Here is an update on vaccine development by Johnson and Johnson company.



https://www.yahoo.com/finance/news/...ase-3-as-fauci-heads-to-senate-125219576.html


Hope this works.

art


----------



## cvgtpc1 (Jul 28, 2012)

greenstreak1946 said:


> Here is an update on vaccine development by Johnson and Johnson company.
> 
> 
> 
> ...


Same here.

With the number of trial participants appears you get it and go home and see what happens. Would think it'd be more controlled than that. What if people go home and turn into zombies...or maybe I watch too many movies.


----------



## greenstreak1946 (May 28, 2017)

Well cvgtpc1

if you turn into a zombie then get on a space ship for mars. hahaha

Elon Musk will have one ready for 2024. A one way trip.

art


----------



## Manitoba (Jun 25, 2014)

While the news on vaccines in general is encouraging, I will not get overly excited until it is approved based on scientific evidence that it works and is safe.

Currently the FDA or the CDC in the US are agencies that I am starting to consider that they are being co-opted by politics and not following science to the best solution and advice.
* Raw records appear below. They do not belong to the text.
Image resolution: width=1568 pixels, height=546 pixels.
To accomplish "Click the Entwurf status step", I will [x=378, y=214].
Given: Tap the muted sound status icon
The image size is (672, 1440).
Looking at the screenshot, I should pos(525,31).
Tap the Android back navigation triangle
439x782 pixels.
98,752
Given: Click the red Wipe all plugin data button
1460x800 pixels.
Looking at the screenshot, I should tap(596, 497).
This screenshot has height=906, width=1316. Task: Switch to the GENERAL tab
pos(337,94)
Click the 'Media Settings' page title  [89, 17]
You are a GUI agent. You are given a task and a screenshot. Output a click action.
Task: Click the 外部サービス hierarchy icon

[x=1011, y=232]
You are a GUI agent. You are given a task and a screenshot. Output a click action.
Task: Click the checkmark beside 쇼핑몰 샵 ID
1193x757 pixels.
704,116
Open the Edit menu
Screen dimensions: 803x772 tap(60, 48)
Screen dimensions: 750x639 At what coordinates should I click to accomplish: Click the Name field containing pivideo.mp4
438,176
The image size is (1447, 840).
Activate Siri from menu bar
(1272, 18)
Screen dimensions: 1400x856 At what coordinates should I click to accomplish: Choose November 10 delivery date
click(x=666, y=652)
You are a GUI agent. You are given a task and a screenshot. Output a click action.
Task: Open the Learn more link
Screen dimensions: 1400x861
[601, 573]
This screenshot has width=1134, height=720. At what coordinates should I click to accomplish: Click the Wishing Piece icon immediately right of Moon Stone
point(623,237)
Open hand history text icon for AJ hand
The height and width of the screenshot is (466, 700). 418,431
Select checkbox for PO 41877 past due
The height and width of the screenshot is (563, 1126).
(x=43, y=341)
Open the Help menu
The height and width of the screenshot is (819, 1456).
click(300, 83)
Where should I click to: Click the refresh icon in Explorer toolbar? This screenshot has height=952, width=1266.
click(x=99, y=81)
Canada, the US, Australia etc will have to approve it before I will believe that it is safe and effective.


----------



## Zep (Jun 8, 2017)

These updates are great if you live in the US. Here in the PI we will only have the option of a Chinese or Russian vaccine at least for 2021 and maybe beyond. 

Any reports on these?


----------



## Gary D (Oct 28, 2013)

Zep said:


> These updates are great if you live in the US. Here in the PI we will only have the option of a Chinese or Russian vaccine at least for 2021 and maybe beyond.
> 
> Any reports on these?


There is a scheme being set up called I think something like covax where 150+ countries have signed up, the UK has put in £500m. The idea is that any vaccine will be shared amongst all including the poorer countries. A notable absentee being the USA who haven't signed.


----------



## Manitoba (Jun 25, 2014)

from https://www.who.int/news-room/detai...ed-in-covid-19-vaccine-global-access-facility
_
The goal of COVAX is by the end of 2021 to deliver two billion doses of safe, effective vaccines that have passed regulatory approval and/or WHO prequalification. These vaccines will be offered equally to all participating countries, proportional to their populations, initially prioritising healthcare workers then expanding to cover vulnerable groups, such as the elderly and those with pre-existing conditions. Further doses will then be made available based on country need, vulnerability and COVID-19 threat. The COVAX Facility will also maintain a buffer of doses for emergency and humanitarian use, including dealing with severe outbreaks before they spiral out of control. _

Two billion doses is only roughly one third of the world population by the end of *next* year. Currently there are 9 candidate vaccines under consideration/testing.


----------



## Gary D (Oct 28, 2013)

Manitoba said:


> from https://www.who.int/news-room/detai...ed-in-covid-19-vaccine-global-access-facility
> _
> The goal of COVAX is by the end of 2021 to deliver two billion doses of safe, effective vaccines that have passed regulatory approval and/or WHO prequalification. These vaccines will be offered equally to all participating countries, proportional to their populations, initially prioritising healthcare workers then expanding to cover vulnerable groups, such as the elderly and those with pre-existing conditions. Further doses will then be made available based on country need, vulnerability and COVID-19 threat. The COVAX Facility will also maintain a buffer of doses for emergency and humanitarian use, including dealing with severe outbreaks before they spiral out of control. _
> 
> Two billion doses is only roughly one third of the world population by the end of *next* year. Currently there are 9 candidate vaccines under consideration/testing.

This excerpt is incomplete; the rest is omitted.